Client Side:
grecaptcha.ready(function() {
grecaptcha.execute('6Le4oroZABBXXIQCQkAYCXYSekNQnWExTeNUBZ-B', {action: 'submit'}).then(function(token) {
$scope.userData['repatcha_token'] = token
$http.post('/api/user/login', {
userData: $scope.userData
}).then(function (res) {
//CODE
});
Server side:
router.post('/login', (req, res) => {
let userData = req.body.userData;
request.post({
url:'https://www.google.com/recaptcha/api/siteverify',
form: {
secret:'6Le4oroZABBXXIQCQkAYCXYSekNQnWExTeNUBZ-B',
response:userData.repatcha_token
}},
function(err,httpResponse,body){
let myBody = JSON.parse(body)
if(!myBody.success){
return res.status(400).json({
"message": "Re-captcha failed",
"success": false
});
}
in my login API I am getting
{ success: false, 'error-codes': [ 'invalid-input-secret' ] }
From client-side token is getting generated but on the server-side, it is not getting verified.
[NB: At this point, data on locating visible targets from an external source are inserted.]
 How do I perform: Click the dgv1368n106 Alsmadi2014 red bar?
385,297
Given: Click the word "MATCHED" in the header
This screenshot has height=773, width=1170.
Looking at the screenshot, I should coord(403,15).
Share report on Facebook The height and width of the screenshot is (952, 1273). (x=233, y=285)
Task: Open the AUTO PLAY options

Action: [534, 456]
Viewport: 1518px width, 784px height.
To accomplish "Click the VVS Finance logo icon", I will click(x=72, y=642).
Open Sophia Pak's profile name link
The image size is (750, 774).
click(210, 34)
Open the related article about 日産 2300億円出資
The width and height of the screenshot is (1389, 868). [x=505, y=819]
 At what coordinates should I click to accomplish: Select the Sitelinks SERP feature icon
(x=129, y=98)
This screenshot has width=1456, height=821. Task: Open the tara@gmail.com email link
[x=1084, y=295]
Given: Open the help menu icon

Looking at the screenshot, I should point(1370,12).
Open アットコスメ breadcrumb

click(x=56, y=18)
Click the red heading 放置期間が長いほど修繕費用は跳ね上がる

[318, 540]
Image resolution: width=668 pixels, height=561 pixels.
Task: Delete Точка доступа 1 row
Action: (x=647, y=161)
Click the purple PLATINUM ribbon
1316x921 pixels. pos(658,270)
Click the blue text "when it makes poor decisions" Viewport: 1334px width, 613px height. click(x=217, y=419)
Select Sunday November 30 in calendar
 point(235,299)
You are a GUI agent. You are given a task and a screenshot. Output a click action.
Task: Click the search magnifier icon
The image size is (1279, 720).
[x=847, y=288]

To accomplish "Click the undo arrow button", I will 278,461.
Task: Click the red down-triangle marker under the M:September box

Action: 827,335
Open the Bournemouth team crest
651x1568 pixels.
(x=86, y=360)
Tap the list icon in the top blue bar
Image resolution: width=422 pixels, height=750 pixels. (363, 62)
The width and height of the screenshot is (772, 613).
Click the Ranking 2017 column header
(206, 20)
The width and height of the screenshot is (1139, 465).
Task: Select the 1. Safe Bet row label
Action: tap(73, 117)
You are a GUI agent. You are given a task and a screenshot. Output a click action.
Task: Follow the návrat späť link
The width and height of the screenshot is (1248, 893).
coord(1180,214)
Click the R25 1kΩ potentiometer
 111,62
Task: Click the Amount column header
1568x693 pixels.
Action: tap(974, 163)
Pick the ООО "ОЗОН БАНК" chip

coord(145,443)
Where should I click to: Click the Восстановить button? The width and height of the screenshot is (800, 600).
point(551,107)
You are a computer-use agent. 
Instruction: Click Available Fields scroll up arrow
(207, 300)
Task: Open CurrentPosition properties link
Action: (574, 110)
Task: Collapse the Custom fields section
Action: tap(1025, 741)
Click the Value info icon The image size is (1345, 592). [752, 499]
What secret should be used?
should the secret key used on the server-side same as the site key on client-side? or they are different?
When you create recaptcha keys, you will get two parts, a site key and a secret key. You should use the site key on the client side, and need to provide the secret key when verifying on the server side. It looks like you're using the same key in both places, but I can't tell from looking if it's your site or secret key.